TASK: What are the lines, written out exactly, from the one containing "The width and height of the screenshot is (728, 328)." to the end of the entries below? Include both ends and nothing more.
*** Opening of DATASET CONTENT ***
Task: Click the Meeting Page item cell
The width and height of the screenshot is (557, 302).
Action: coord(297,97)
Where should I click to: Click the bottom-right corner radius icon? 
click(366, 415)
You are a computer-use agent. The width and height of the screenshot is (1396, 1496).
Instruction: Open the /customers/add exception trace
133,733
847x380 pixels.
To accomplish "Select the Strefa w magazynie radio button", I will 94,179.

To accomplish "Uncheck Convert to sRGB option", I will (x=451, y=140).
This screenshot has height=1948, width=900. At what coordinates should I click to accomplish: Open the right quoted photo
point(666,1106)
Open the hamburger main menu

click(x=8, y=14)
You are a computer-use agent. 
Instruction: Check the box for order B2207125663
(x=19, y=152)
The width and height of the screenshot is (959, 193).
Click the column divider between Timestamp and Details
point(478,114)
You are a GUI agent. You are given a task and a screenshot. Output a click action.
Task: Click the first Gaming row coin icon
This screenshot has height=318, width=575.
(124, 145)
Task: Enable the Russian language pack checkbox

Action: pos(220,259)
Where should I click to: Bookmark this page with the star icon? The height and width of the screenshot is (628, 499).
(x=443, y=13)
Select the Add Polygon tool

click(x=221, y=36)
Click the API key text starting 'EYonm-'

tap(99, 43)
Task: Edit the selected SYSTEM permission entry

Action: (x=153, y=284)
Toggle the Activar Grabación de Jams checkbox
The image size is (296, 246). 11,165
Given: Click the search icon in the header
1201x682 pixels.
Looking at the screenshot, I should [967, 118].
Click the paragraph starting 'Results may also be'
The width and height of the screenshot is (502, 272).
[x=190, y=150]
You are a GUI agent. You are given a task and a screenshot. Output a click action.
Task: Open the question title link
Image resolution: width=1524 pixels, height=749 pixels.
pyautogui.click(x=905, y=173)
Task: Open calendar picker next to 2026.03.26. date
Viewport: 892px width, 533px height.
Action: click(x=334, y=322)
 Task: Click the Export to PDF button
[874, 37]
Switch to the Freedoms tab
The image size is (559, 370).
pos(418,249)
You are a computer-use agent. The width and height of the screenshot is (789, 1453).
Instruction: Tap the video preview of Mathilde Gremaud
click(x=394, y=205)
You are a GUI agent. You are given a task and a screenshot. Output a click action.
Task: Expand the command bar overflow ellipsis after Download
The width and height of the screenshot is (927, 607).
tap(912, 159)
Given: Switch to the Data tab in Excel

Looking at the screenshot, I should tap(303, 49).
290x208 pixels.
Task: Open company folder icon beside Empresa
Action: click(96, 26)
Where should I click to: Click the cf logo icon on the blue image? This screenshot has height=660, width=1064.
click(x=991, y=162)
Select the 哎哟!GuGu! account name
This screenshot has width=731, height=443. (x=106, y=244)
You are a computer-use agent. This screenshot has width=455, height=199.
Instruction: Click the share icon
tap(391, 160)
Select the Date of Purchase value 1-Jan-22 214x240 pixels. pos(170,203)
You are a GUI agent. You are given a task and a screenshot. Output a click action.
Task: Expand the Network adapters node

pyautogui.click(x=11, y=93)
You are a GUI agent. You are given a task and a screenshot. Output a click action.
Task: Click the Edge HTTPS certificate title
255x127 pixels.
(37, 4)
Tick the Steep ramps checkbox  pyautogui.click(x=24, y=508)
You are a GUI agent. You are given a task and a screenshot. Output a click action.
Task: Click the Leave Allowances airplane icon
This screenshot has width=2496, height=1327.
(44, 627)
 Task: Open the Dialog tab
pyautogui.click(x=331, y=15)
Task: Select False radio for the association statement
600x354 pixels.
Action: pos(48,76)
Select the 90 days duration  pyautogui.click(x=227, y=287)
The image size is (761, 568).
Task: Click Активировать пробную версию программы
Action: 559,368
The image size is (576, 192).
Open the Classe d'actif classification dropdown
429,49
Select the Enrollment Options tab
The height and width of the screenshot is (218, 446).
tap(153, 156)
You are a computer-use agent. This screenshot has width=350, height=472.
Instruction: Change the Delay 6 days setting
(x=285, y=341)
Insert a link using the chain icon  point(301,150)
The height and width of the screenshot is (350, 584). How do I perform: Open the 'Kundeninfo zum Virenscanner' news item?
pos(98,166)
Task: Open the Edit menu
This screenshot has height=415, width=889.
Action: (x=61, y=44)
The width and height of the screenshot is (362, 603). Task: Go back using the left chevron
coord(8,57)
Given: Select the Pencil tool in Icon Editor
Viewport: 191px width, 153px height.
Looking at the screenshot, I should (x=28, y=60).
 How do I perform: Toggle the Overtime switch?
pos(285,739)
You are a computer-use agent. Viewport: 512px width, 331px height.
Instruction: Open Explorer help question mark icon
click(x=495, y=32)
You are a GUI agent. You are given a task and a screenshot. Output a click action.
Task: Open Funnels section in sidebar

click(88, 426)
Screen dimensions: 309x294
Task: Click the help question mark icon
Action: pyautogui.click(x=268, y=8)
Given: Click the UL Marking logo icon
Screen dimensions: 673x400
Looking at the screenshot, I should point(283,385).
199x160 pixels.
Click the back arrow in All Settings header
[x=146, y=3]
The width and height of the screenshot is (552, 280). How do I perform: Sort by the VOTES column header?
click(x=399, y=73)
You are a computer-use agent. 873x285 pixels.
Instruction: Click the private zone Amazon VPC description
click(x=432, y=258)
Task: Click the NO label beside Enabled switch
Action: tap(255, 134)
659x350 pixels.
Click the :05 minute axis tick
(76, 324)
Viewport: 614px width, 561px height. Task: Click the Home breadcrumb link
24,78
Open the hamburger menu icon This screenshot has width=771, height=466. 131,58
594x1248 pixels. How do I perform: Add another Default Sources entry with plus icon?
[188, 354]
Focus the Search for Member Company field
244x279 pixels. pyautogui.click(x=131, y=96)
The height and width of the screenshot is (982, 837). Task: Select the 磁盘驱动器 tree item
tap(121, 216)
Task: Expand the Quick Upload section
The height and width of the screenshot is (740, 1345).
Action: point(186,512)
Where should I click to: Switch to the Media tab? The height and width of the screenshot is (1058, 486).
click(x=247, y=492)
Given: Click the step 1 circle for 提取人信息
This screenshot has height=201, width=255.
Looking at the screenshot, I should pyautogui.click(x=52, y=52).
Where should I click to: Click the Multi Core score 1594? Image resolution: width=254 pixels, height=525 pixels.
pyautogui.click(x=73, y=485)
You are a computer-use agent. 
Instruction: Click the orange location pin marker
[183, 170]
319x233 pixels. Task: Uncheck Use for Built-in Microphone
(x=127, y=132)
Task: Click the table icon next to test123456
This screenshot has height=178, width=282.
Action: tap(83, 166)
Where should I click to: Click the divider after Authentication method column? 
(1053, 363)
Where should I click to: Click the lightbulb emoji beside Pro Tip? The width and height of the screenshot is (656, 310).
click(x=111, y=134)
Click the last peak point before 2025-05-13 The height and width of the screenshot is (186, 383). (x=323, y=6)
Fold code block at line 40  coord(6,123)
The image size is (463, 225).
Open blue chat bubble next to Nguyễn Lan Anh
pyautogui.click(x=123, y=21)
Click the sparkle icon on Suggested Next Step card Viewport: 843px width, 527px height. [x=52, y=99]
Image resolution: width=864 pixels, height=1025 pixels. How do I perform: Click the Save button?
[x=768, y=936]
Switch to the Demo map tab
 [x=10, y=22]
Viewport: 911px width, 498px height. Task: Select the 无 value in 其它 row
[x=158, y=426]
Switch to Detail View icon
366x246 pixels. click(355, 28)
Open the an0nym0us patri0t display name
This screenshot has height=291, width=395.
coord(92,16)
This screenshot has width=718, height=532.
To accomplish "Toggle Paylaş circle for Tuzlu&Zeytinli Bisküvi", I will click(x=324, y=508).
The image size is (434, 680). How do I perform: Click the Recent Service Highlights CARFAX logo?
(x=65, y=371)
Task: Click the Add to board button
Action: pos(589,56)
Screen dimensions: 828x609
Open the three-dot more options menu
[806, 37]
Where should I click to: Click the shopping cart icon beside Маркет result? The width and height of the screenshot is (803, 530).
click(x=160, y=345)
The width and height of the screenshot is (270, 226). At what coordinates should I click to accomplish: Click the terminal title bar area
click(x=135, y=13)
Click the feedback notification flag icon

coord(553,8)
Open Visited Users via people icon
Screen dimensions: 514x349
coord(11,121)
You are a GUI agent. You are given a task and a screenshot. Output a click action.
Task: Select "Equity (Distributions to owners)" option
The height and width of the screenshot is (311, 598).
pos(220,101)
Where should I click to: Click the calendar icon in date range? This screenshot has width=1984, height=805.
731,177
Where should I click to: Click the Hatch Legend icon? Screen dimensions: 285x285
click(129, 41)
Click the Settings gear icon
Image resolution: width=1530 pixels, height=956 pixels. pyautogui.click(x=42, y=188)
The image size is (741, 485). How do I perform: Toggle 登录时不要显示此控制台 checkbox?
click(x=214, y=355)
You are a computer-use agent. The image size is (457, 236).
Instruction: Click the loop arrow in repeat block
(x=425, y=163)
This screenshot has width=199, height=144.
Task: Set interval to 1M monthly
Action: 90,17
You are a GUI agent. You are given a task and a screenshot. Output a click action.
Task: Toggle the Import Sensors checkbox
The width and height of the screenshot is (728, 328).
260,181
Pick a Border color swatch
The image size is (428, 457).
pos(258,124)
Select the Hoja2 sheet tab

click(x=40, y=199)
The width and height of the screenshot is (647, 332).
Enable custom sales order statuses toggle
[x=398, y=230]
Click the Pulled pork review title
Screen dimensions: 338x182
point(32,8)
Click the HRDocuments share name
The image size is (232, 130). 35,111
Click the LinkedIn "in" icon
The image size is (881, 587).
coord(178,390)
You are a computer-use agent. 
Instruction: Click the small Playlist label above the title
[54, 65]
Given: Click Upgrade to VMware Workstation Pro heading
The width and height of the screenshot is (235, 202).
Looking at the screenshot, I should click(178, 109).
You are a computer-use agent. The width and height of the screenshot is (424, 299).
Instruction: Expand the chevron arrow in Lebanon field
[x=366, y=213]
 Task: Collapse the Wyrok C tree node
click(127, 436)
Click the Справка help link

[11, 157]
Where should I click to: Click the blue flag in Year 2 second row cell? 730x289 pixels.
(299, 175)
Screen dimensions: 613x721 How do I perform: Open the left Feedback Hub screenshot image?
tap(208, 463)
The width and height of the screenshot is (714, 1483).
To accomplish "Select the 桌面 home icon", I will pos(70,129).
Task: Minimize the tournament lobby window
*** Close of DATASET CONTENT ***
TASK ANSWER:
The width and height of the screenshot is (728, 328).
260,181
Pick a Border color swatch
The image size is (428, 457).
pos(258,124)
Select the Hoja2 sheet tab

click(x=40, y=199)
The width and height of the screenshot is (647, 332).
Enable custom sales order statuses toggle
[x=398, y=230]
Click the Pulled pork review title
Screen dimensions: 338x182
point(32,8)
Click the HRDocuments share name
The image size is (232, 130). 35,111
Click the LinkedIn "in" icon
The image size is (881, 587).
coord(178,390)
You are a computer-use agent. 
Instruction: Click the small Playlist label above the title
[54, 65]
Given: Click Upgrade to VMware Workstation Pro heading
The width and height of the screenshot is (235, 202).
Looking at the screenshot, I should click(178, 109).
You are a computer-use agent. The width and height of the screenshot is (424, 299).
Instruction: Expand the chevron arrow in Lebanon field
[x=366, y=213]
 Task: Collapse the Wyrok C tree node
click(127, 436)
Click the Справка help link

[11, 157]
Where should I click to: Click the blue flag in Year 2 second row cell? 730x289 pixels.
(299, 175)
Screen dimensions: 613x721 How do I perform: Open the left Feedback Hub screenshot image?
tap(208, 463)
The width and height of the screenshot is (714, 1483).
To accomplish "Select the 桌面 home icon", I will pos(70,129).
Task: Minimize the tournament lobby window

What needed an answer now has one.